Collected data entries:

-- Opening Marker --

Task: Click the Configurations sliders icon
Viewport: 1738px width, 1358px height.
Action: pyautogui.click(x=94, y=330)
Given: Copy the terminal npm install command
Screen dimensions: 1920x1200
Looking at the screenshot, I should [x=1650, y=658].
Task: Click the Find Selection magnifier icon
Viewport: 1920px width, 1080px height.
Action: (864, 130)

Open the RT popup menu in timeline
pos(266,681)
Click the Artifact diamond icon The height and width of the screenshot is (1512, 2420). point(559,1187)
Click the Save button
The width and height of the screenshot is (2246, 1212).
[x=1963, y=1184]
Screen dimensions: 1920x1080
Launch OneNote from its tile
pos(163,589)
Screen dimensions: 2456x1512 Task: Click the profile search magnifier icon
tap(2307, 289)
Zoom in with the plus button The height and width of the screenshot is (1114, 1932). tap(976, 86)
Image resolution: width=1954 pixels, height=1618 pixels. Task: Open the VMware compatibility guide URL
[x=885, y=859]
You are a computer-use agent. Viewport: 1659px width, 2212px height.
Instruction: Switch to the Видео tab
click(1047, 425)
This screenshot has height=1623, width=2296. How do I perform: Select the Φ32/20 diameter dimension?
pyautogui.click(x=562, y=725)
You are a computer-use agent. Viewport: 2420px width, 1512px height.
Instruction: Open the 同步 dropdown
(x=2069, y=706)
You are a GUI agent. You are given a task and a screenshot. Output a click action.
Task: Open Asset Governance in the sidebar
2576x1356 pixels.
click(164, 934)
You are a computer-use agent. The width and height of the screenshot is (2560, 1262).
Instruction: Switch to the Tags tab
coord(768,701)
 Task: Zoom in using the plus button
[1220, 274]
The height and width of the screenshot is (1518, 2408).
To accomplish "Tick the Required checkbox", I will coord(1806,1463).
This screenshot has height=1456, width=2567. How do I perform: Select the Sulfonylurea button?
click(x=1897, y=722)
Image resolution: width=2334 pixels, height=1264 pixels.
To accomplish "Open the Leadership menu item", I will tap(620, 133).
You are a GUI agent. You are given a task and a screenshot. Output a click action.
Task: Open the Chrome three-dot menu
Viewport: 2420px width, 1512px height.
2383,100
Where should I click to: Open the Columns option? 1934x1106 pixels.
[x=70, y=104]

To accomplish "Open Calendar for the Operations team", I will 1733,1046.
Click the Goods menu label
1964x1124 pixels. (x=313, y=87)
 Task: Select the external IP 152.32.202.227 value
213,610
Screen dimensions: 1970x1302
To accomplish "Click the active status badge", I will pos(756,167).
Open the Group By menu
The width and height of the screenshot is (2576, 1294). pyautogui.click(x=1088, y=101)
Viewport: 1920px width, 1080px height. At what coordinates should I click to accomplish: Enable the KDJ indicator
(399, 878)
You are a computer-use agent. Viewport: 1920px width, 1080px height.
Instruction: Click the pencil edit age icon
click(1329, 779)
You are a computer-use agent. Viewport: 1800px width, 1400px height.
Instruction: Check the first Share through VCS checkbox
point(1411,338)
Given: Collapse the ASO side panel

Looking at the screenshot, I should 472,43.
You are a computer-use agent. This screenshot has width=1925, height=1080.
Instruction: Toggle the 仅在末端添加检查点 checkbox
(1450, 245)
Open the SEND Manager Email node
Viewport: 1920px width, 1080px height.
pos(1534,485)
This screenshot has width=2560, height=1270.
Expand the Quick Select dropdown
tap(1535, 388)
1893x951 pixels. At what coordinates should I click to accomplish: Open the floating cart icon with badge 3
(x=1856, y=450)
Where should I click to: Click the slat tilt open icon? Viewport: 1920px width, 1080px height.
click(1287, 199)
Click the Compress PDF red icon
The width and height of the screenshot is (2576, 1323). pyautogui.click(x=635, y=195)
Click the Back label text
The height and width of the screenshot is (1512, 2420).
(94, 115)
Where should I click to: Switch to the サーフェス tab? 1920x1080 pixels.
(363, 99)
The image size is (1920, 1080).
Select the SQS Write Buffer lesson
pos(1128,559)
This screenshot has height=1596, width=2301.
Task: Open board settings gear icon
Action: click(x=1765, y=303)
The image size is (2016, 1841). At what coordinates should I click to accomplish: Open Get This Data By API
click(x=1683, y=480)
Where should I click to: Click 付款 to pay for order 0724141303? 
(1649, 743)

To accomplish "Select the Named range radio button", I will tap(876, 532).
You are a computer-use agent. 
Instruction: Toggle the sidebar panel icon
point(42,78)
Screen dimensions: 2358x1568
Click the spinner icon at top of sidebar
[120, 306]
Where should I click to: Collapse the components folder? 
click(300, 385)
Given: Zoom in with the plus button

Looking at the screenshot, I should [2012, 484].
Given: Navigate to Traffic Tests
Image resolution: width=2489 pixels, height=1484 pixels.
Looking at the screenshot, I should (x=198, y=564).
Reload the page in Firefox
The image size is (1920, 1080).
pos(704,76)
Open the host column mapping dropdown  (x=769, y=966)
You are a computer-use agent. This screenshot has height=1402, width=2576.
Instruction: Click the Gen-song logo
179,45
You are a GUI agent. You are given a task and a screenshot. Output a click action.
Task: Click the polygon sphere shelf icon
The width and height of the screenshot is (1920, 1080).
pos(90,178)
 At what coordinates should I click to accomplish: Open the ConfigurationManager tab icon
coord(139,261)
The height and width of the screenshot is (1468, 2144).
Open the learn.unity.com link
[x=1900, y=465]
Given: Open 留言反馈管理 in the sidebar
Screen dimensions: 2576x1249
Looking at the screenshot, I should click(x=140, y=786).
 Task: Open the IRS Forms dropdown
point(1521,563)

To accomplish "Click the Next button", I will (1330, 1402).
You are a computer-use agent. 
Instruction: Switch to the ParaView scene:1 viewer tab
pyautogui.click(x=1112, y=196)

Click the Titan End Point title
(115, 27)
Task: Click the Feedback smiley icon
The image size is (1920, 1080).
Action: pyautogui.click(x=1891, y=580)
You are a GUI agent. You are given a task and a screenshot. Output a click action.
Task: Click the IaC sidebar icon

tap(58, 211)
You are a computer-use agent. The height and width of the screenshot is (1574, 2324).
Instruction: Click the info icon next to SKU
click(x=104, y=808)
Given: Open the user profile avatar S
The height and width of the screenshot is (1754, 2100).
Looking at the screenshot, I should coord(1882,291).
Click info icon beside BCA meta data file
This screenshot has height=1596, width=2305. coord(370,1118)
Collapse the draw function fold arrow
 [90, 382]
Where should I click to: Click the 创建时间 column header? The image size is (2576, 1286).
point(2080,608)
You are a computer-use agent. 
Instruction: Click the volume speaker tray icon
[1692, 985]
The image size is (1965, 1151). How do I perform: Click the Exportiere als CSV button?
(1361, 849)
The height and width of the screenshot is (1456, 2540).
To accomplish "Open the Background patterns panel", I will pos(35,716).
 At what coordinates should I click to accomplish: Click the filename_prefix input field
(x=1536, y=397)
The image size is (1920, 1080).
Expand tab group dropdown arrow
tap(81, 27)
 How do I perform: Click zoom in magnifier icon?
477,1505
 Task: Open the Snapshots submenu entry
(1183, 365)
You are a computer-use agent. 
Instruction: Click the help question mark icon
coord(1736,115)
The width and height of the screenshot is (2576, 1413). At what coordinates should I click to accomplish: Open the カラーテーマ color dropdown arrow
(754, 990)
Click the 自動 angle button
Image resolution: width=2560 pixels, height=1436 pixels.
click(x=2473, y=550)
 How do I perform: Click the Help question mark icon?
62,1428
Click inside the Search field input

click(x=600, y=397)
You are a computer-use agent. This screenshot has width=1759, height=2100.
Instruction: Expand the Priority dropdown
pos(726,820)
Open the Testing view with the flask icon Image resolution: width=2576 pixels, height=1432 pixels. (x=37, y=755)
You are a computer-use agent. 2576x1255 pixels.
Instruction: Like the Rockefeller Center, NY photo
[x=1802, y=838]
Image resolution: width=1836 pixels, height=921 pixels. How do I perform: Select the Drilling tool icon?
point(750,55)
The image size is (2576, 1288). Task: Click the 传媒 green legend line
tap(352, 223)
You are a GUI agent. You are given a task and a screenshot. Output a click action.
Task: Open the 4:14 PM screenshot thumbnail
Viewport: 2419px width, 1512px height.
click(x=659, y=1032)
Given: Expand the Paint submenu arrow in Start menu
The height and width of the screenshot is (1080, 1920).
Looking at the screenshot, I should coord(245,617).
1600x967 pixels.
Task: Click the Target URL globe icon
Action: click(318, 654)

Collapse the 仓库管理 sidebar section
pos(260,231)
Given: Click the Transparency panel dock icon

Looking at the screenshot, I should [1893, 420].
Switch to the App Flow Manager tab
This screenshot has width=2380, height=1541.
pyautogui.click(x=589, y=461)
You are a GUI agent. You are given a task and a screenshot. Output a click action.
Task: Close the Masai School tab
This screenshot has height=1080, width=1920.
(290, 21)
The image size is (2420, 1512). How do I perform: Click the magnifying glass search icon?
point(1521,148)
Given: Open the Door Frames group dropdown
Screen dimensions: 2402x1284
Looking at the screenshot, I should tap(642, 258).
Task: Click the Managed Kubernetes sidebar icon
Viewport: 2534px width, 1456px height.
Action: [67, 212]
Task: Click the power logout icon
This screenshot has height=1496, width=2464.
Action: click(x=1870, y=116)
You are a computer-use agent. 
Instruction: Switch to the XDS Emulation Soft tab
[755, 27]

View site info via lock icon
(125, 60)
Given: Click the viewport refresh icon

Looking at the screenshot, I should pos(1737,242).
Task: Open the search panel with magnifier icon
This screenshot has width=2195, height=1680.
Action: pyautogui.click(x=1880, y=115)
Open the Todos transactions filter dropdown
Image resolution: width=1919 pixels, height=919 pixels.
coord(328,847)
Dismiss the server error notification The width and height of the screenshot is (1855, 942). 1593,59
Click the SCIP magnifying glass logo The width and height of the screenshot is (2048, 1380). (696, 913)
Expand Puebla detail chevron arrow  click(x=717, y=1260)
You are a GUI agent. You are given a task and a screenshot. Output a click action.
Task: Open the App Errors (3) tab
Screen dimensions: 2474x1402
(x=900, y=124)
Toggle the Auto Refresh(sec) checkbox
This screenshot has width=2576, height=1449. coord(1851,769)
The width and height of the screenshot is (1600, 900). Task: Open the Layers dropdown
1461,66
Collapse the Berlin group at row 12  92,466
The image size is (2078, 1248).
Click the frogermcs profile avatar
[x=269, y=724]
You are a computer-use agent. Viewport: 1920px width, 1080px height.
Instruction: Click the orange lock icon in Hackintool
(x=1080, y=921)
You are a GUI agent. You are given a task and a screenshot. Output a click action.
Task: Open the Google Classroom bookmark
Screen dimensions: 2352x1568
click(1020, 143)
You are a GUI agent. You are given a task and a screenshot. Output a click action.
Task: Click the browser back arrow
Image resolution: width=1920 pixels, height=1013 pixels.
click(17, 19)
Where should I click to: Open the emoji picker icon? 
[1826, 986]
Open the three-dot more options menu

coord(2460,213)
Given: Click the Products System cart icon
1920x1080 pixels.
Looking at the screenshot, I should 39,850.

-- Closing Marker --

* _Work task_:
In the entries above, find each line with the word "will" and show it.

* _Output below_:
To accomplish "Tick the Required checkbox", I will coord(1806,1463).
To accomplish "Open the Leadership menu item", I will tap(620, 133).
To accomplish "Open Calendar for the Operations team", I will 1733,1046.
To accomplish "Click the active status badge", I will pos(756,167).
To accomplish "Select the Named range radio button", I will tap(876, 532).
To accomplish "Click the Next button", I will (1330, 1402).
To accomplish "Open the Background patterns panel", I will pos(35,716).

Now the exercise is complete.